──────── Source text ────────
13TH CANADIAN MASONRY SYMPOSIUM H ALIFAX C ANADA …canadamasonrydesigncentre.com/download/13th_symposium/... · 2017. 7. 19. · 13TH CANADIAN MASONRY SYMPOSIUM HALIFAX, CANADA JUNE

13 T H C A N A D I A N M A S O N R Y S Y M P O S I U M H A L I F A X , C A N A D A JUNE 4TH – JUNE 7TH 2017

IN-PLANE LOADING TESTS FOR CONFINED AND INFILLED MASONRY PANELS IN

RC FRAMES WITH ECCENTRIC DOOR OPENINGS

Tu, Yi-Hsuan1; Lin, Yu-Syuan2; Tsai, Min-Shin3 and Chiou, Tsung-Chih4

ABSTRACT In-plane static loading tests were performed to study the behavior of masonry panels with eccentric openings. This type of masonry panels is commonly placed at the weak axis of typical low-rise RC street-buildings. Four full-sized specimens were designed with two test factors: the construction type and the presence of openings. Confined and in-filled masonry panels were surrounded by identical RC frames with a non-ductile design to simulate old buildings. A constant vertical force was applied to the specimens during testing. A cyclic lateral load with controlled displacement was applied in a double-curvature manner. The test results showed that the cracking pattern of the masonry panels was affected by the confining condition. Diagonal cracks appeared in the specimens with no openings. In the specimens with openings, cracks occurred along the column-panel interface, and the panels slid due to the lack of confinement around the openings. The type of construction affected the failure mode. The maximum strengths of the confined and in-filled masonry specimens were governed by diagonal tension and bed-joint sliding failure, respectively. The damage behavior of the columns was affected by both the construction type and the openings. Shear failure occurred at the columns in the two specimens without openings and at the column adjacent to the confined masonry panel with openings. The column adjacent to the in-filled masonry panel with openings showed flexural behavior similar to that of the independent columns. The stiffness and strength of the specimens increased, and the deformation capacity decreased when the masonry panels had better confinement.
──────── Dataset extract ────────
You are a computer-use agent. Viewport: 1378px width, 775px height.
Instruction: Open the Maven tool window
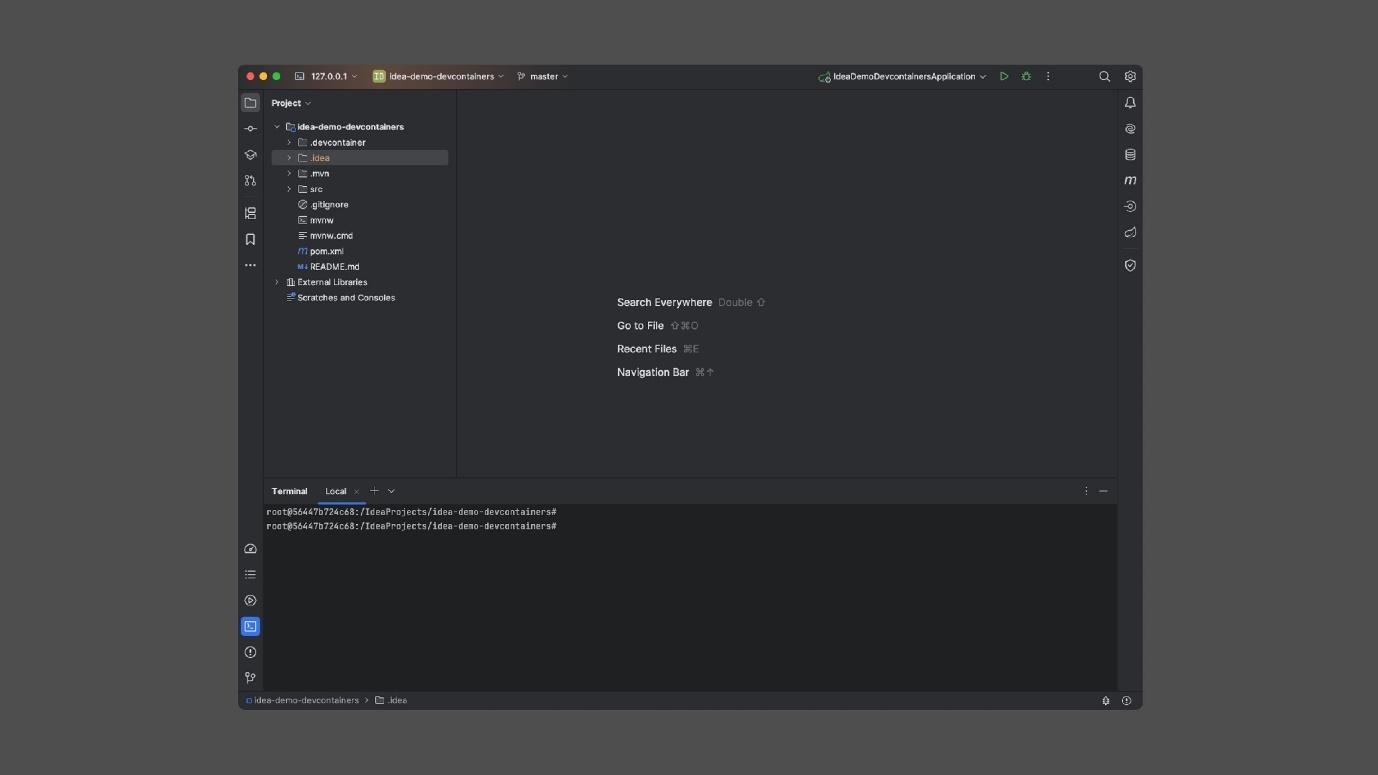click(1129, 180)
────────
→ Your tasks
a. Using the masonry panel text, decide whether each statement agrees with it. Answer yes or no for each, and quote the words that decide it. (i) Four full-sized specimens were tested. (ii) The RC frames around the panels had a ductile design. (iii) Diagonal cracks appeared in the specimens with openings.
b. Write the next part of the masonry panel text, starting after its final sentence.
The listing was drawn from a separate source.

→ Task results
a.
(i) Yes: "Four full-sized specimens were designed with two test factors: the construction type and the presence of openings."
(ii) No: "Confined and in-filled masonry panels were surrounded by identical RC frames with a non-ductile design to simulate old buildings."
(iii) No: "Diagonal cracks appeared in the specimens with no openings."

b.
KEYWORDS: confined masonry, infilled masonry, in-plane, opening

1 Associate Professor, National Cheng Kung University, Department of Architecture, 701 Tainan, Taiwan,

[email protected] 2 Master of Science, National Cheng Kung University, Department of Architecture, 701 Tainan, Taiwan,

[email protected] 3 Master of Science, National Cheng Kung University, Department of Architecture, 701 Tainan, Taiwan,

[email protected] 4 Associate Researcher, National Center for Research on Earthquake Engineering, 106 Taipei, Taiwan,

[email protected]

INTRODUCTION In Taiwan, most of the existing low-rise buildings use RC frames as the skeleton and masonry panels as the partition walls. Before a major revision in the seismic regulations for building codes in 1997, most of the low-rise RC buildings were not constructed with a ductile design. The consideration for masonry panels depended on their construction type. Confined masonry (CM) panels that are constructed prior to the boundary frame and connected to the frame with shear keys are regarded as structural elements. The panels in a CM building should provide 75% of the lateral resistance for the building, and the frame should provide the remaining 25%, in accordance with the building codes. However, CM buildings are not allowed to exceed three stories. When numerous residences were built due to the rapid economic growth in the 1980s, in-filled unreinforced masonry (URM) panels began to be used in place of CM to reduce construction time and meet the demand for higher buildings. These in-filled panels are usually considered to be non-structural and are not included in the structural design. CM buildings are still built currently in rural regions in Taiwan, but they are quite different from the standard CM buildings in Southern Europe, Latin America, and other parts of Asia [1]. Taiwanese CM buildings have larger beam and column sections, typically 300-350mm x 400-450mm. The beam-column joints are moment-connected. There is no requirement for placing tie members around the openings, as required for the standard CM buildings [2].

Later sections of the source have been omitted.